My original plan for More was to shoot it as a 35mm follow up to my
first short Greener. I had faculty access to equipment and space at
CalArts, and private funding lined up from a longtime family friend Steve
Kalafer, but then some amazing luck came my way. I received a call from some
old CalArts chums Debra Callabresi and Kelly Moren. They called on behalf
of their involvement with the Large Format Cinema Association's (LFCA) animation
and experimental film task force to see if I was interested in the Giant Screen.
They wanted to blow up some stop motion to the 70mm/15perf format. After telling
them of my plans to shoot More over the summer on 35mm they decided
to approach Christopher Reyna, president of the LFCA and general manager of
IMAGICA USA, a large format post-production company. He valued the project
and called in enough favors and donated services from LFCA members to allow
us to shoot on the Giant Screen format. What a truly amazing opportunity.
Going to 70mm
When everything was lining up and it was becoming a reality to shoot in
this enormous medium, I had to take a step back and decide if my film idea
was fitting to the format. I looked at my storyboard and animatic to decide
if my concept was appropriate. Would my style of filmmaking work on this enormous
screen? Would I just be converting my 35mm film idea? I found I was actually
able to expand and elaborate on my original themes and tailor fit my subject
comfortably to this gigantic 70-foot screen. I was intrigued and excited at
the idea of taking a ten-inch puppet made out of clay, wire and latex and
bringing it to life on a screen six and a half stories tall. I also realized
that the type of immersion offered by the Giant Screen would help lend to
the emotional involvement needed to pull off my highly dramatic and involving
story. Much to my surprise, stop motion in all of its organic and handmade
beauty was truly breathtaking and amazing on this scale. Many people consider
stop motion a dying art form, so what better way to keep it alive then to
bring it into this new format, and celebrate its uniqueness by immersing the
audience in all of its beauty like never before.

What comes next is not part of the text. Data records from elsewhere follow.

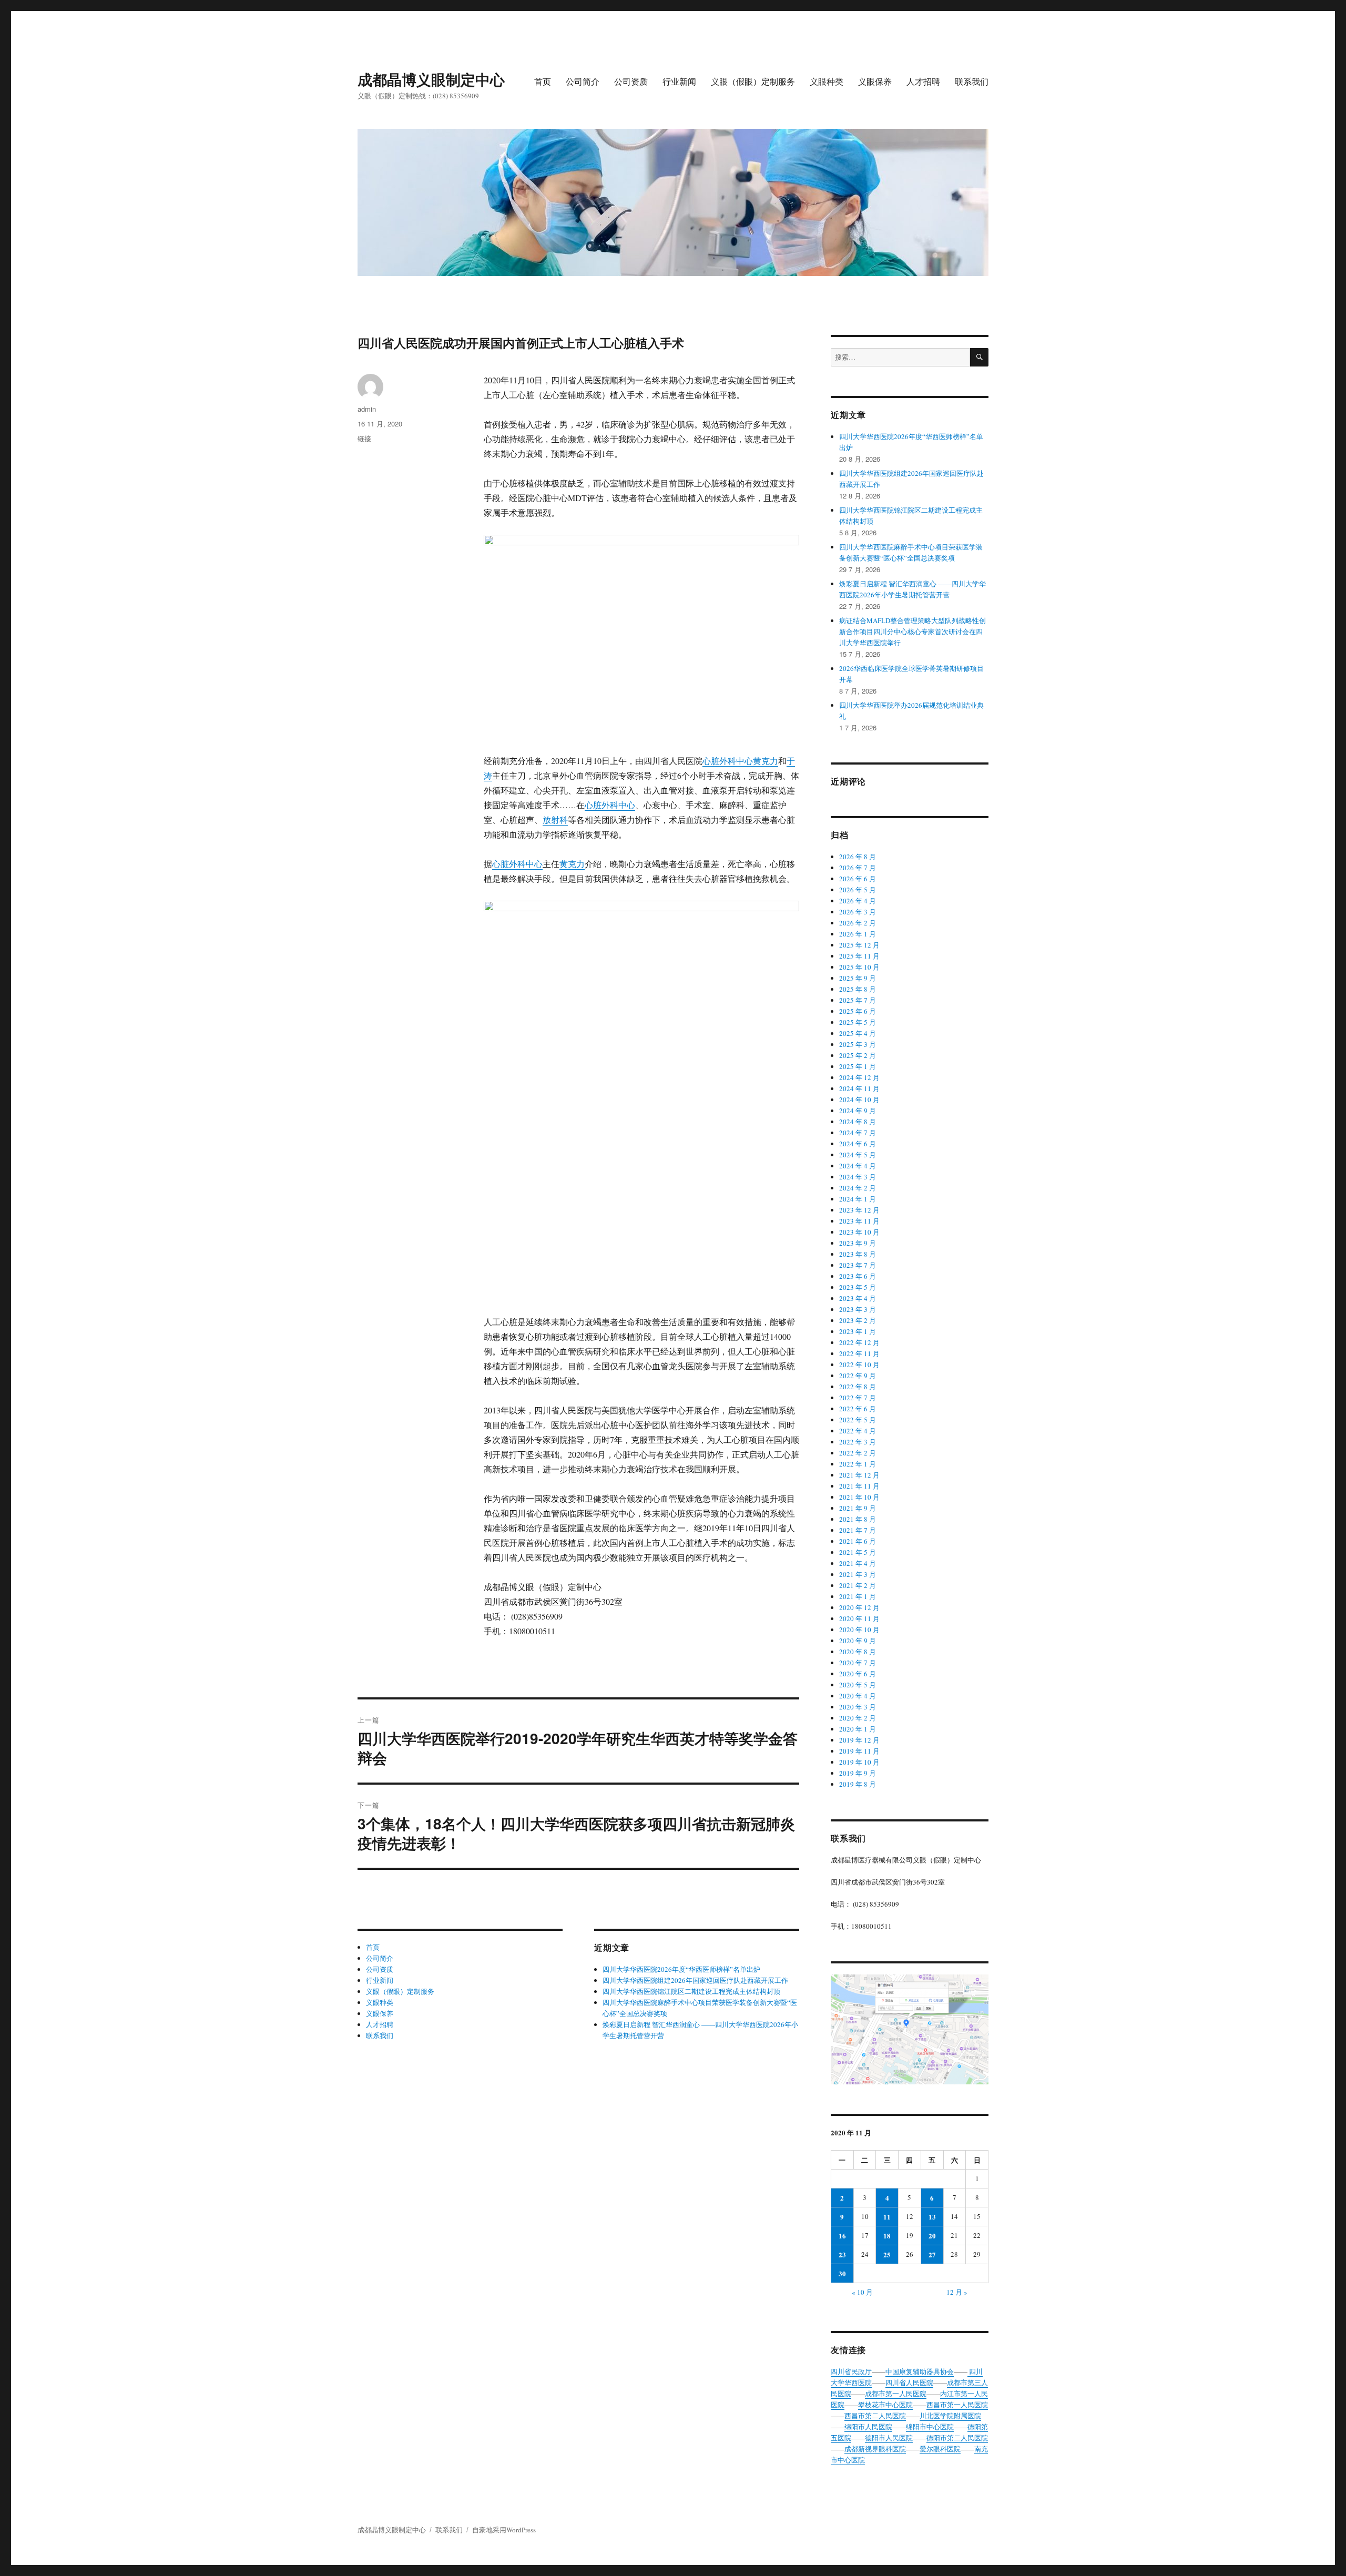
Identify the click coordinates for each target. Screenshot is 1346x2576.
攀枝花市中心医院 (885, 2404)
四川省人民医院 (909, 2382)
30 (842, 2273)
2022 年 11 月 (859, 1353)
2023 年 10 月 (859, 1232)
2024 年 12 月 (859, 1077)
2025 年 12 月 (859, 945)
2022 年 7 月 (857, 1397)
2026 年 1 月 (857, 934)
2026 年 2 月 (857, 923)
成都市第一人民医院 (895, 2393)
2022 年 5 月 (857, 1419)
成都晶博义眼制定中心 (431, 79)
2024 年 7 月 (857, 1132)
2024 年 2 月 (857, 1188)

With the Herculean task before us the days got much longer and the crew doubled
overnight. Line Producer Shannon Lowry organized Production Designer Rick
Orner and the model department/assistant animators David J. Candelaria and
Nick Peterson. Keith Lowry, a.k.a. the Camera Department, and I scrambled
to get all the donated equipment coordinated so that we could begin shooting
ASAP. The Pioneer x-15 camera (donated by Graphic Films) and CalArts' motion
control rig (donated by alumnus Thomas Barron of Image G) were unfortunately
incompatible. It took a lot of chewing gum, paper clips and spit to get all
of it working together. Special lenses converted from large format still photography
Hasablad lenses were needed to shoot our models. We lucked out and got a 50mm
lens, which is roughly similar to an 18mm lens in 35mm film shooting, that
could focus 12 and 1/2 inches from the film plane (three inches away from
the end of the lens). This was perfect because the camera needed to get inside
the rooms and locations or the audience would never feel any depth from the
miniatures. As much as possible we used the 50mm lens and close proximity
to make the viewer feel as though they were inside this world.